In 2013, the Jewish Confederation of Ukraine presented the award to James Constantin Temerty, Canadian-Ukrainian businessman, philanthropist, and founder of the Ukrainian Jewish Encounter (UJE). Temerty chairs the UJE’s initiatives in Ukraine, Israel, and in the Ukrainian and Jewish diasporas. He is the founder of three departments at the Ukrainian Catholic University that study Jewish-Ukrainian relations, and supports similar initiatives at the Hebrew University of Jerusalem. He is also a benefactor of the Holodomor Research and Education Consortium of the Canadian Institute of Ukrainian Studies at the University of Alberta in Canada.
In 2014, the Ukrainian Jewish Encounter agreed to join with the Jewish Confederation of Ukraine to administer the Sheptytsky Award on an annual basis to an individual in Ukraine, Israel, or from the diasporas who has made important contributions to Ukrainian-Jewish understanding and cooperation.

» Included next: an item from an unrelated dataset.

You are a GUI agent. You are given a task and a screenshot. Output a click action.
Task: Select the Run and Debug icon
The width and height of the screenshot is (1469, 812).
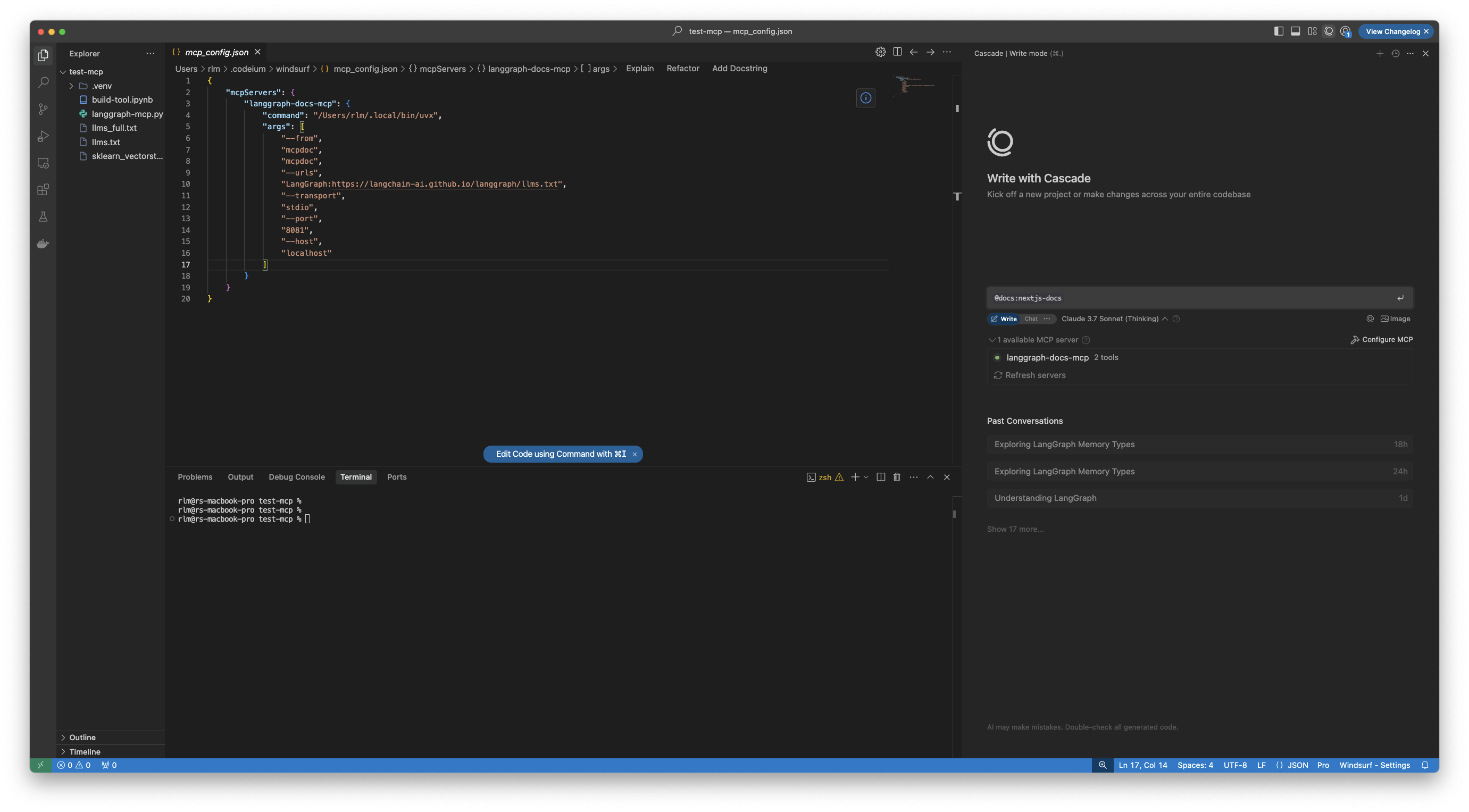pos(43,136)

Victor Pinchuk, businessman, philanthropist, and founder of the Yalta European Strategy and Pinchuk Foundation, received the Metropolitan Andrei Sheptytsky Award for 2014. Pinchuk was presented with the Award for his work in fostering Ukrainian-Jewish relations and advancing Ukraine’s European aspirations. Pinchuk was also recognized for his philanthropic endeavors in support of Jewish cultural life in Ukraine, major research projects and exhibits related to the Holocaust, documentary films that have forthrightly examined the crimes committed during the Holocaust, as well as advancing Ukraine’s European path based on the values of inter-ethnic and inter-faith tolerance.
Born in 1865 to a prominent aristocratic family, Metropolitan Andrei Sheptytsky was the spiritual leader of the Ukrainian Greek Catholic Church from 1901 until his death in 1944. During World War II, he helped save more than the 150 Jewish lives. The Metropolitan sheltered Jews in his own residence at great personal risk, and arranged for Church monasteries to protect well over one hundred Jewish children. Not one of them was betrayed or lost. Metropolitan Sheptytsky also publicly protested against Nazi Germany’s murderous policies towards Jews, alerted Pope Pius XII in personal reports about the mass murders taking place, and issued the pastoral letter Thou Shalt Not Kill in November 1942, urging his parishioners not to participate in Nazi atrocities.
Throughout his life, the Metropolitan was also dedicated to preserving Ukraine’s cultural heritage. He collected icons and objects of art, and as a patron of the arts and philanthropist supported many prominent Ukrainian artists. Today, his collection is the basis of the Andrei Sheptytsky National Museum in Lviv.